The hidden Markov model is particularly useful for analyzing these types of systems. Instead of actually just doing a one-shot comparison between the frequencies and the phonemes, it looks a series of frequencies and determines the most likely word that the series of frequencies represents. Let’s work through a simple word that represents the process, if I understand it correctly: fart. The first frequency that the computer will see is the “f” sound. However, that phoneme has a several different letter combinations associated with it: f, ph, gh (like rough). It’s not likely to be “gh”, though, because it’s at the start of the word. So that leaves “f” and “ph”. The next frequency looks like “a”, so it notes that. The next frequency is clearly associated with “r”, so it notes that. And the last frequency looks like “t”, but could also be a “d”. Between “phart”, “fart”, “fard” and “phard”, the probability is highest that it is fart, so the program goes with that word.

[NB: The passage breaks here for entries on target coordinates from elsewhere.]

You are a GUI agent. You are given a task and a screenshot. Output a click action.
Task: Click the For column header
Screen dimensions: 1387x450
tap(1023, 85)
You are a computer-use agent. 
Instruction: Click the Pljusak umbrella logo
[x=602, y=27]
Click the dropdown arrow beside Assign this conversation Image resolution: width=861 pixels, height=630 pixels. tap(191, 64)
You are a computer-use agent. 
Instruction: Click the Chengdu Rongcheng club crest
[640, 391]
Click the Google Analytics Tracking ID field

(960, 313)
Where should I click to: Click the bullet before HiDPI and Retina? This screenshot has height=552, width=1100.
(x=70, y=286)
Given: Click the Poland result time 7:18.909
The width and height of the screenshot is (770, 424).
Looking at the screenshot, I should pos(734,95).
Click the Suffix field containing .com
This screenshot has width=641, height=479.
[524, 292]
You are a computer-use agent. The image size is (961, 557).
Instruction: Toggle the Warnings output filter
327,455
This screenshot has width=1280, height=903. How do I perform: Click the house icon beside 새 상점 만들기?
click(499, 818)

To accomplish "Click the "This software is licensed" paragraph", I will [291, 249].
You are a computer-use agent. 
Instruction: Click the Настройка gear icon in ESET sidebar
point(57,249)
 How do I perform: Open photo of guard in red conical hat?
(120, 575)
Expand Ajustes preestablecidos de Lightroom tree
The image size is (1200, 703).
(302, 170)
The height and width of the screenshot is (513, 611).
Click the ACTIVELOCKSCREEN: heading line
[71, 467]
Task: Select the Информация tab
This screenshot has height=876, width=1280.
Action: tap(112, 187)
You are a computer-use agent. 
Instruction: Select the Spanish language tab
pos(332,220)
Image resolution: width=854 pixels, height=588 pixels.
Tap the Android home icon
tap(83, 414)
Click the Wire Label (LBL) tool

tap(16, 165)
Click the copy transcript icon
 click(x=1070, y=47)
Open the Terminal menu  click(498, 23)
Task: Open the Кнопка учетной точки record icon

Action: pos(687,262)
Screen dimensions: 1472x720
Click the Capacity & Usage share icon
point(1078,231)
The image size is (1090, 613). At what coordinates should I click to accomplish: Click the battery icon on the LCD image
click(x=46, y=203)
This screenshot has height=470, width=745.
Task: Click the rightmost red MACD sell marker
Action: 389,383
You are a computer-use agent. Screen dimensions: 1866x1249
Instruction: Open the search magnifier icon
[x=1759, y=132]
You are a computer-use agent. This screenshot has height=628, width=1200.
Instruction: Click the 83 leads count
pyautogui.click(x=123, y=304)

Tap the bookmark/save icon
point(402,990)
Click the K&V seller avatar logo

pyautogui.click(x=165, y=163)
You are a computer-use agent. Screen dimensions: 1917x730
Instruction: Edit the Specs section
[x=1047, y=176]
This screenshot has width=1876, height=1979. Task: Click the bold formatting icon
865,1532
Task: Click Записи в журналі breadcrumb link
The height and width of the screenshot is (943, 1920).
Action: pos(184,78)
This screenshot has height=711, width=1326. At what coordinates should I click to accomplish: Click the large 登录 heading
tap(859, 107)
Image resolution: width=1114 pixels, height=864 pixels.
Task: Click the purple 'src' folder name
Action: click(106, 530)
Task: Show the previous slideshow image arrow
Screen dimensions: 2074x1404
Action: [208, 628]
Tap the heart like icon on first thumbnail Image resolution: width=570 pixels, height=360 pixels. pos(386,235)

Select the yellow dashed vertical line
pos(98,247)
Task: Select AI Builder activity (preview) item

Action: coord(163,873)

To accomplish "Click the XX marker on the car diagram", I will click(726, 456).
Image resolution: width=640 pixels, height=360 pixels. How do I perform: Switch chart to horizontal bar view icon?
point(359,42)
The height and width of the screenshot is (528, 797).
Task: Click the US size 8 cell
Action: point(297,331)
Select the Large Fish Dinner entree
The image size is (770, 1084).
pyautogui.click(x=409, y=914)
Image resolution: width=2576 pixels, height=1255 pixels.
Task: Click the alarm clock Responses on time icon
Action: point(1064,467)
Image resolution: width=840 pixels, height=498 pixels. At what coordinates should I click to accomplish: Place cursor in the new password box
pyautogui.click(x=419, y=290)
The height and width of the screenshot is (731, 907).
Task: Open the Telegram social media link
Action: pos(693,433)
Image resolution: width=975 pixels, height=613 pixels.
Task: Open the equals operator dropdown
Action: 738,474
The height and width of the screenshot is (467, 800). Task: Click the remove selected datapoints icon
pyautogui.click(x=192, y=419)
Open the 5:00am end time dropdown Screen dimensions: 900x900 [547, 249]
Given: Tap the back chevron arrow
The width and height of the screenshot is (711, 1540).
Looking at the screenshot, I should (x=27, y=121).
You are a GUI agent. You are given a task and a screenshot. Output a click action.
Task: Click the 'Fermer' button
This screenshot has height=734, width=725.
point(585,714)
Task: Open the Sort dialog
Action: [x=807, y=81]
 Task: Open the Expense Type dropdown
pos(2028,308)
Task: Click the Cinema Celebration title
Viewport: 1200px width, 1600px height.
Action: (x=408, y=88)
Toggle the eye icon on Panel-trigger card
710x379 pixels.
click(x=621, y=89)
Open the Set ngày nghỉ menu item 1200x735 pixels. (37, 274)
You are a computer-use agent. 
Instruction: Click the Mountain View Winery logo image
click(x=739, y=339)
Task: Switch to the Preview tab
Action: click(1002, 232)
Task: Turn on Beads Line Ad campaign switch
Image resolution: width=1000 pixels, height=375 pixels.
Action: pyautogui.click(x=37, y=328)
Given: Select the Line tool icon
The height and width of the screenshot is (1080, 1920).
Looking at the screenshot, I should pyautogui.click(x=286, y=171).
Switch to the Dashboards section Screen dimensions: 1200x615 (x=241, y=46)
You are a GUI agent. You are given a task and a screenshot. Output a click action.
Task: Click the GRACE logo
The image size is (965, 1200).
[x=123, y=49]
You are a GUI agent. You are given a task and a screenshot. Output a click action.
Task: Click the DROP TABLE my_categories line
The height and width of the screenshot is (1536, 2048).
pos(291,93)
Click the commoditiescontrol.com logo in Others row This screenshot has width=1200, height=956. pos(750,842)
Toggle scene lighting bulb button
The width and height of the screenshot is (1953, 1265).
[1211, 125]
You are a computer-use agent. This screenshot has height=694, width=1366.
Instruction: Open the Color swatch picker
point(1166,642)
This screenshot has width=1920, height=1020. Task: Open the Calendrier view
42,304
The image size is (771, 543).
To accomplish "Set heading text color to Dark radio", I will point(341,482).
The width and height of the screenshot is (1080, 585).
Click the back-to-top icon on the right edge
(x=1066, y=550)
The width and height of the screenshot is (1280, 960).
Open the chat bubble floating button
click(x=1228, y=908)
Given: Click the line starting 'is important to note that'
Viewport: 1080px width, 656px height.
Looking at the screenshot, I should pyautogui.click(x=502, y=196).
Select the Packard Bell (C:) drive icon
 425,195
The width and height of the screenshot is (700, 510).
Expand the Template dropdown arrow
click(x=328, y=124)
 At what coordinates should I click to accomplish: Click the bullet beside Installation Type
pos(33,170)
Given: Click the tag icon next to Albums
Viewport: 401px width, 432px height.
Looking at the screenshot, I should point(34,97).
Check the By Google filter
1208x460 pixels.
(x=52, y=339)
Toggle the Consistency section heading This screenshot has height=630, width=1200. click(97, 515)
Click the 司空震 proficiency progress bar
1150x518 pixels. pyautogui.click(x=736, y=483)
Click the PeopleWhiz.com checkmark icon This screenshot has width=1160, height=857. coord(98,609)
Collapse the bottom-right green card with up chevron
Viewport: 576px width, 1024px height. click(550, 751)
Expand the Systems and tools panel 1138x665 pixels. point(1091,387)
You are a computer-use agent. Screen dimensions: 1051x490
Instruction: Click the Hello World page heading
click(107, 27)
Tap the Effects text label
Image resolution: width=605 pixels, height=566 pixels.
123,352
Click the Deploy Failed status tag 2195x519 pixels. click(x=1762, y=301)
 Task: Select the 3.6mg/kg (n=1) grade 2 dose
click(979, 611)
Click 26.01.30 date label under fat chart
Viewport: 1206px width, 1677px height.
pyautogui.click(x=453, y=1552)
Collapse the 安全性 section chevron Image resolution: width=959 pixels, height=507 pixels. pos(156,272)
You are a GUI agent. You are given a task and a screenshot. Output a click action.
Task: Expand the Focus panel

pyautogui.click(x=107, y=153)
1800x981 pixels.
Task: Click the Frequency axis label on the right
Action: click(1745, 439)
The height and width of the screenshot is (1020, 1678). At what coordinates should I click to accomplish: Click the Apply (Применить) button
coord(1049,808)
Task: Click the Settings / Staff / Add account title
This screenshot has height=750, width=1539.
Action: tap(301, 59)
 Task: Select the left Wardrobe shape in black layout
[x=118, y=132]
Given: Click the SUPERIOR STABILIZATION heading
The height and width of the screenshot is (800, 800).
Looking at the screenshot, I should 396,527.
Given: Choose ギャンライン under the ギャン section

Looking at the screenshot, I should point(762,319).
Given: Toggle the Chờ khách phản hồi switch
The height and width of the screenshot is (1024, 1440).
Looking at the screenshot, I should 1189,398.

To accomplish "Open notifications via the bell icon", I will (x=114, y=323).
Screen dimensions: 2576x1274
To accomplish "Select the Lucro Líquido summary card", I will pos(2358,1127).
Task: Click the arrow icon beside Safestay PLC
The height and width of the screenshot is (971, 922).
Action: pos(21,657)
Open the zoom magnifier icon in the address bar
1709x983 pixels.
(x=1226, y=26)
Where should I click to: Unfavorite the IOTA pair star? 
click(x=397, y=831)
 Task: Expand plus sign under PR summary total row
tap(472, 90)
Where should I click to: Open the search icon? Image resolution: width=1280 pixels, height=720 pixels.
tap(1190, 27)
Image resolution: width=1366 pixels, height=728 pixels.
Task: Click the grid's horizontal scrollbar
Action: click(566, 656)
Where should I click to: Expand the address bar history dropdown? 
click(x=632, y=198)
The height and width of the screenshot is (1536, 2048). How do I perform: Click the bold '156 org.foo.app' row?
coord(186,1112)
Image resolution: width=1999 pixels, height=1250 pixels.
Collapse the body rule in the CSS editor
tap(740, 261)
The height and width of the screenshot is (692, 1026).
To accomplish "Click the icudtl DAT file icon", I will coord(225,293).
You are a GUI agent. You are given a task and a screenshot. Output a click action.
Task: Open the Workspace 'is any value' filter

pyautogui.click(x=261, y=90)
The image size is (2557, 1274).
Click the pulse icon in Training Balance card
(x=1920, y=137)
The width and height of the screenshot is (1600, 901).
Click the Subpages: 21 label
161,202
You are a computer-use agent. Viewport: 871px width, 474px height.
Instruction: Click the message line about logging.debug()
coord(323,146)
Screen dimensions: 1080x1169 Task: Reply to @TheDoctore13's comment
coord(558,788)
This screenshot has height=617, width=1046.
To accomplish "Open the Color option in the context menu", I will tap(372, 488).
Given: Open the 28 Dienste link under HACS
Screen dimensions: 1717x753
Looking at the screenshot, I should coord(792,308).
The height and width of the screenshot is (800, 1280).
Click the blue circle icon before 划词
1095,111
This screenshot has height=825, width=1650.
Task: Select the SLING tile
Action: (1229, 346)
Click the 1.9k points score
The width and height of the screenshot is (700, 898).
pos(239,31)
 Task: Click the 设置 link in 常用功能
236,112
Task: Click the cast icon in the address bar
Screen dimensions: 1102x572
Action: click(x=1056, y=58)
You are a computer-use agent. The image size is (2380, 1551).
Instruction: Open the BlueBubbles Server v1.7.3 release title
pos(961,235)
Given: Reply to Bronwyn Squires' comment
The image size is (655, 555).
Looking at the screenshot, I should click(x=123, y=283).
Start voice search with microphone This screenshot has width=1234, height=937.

Around the same time that the hidden Markov model was gaining popularity, neural networks started gaining attention for speech recognition. The basic idea behind neural networks is that they try to imitate the way a human brain works. Individual nodes take in information and apply weight to the different inputs and pass that information along to the next node. The more complex the system, the more nodes and processing you have.
For speech recognition, the models do not work by have pre-known statistics, like the Hidden Markov Model. Instead, the neural network learns through training, much like a human does. The problem is that almost all neural networks are too limited; they work great for phonemes and short words, but not so great at longer sentences.
We’re pretty close to living in a world where computers understand our spoken words and we are only getting better at it. Personally, I can’t wait because it is much easier to write by dictation than by typing.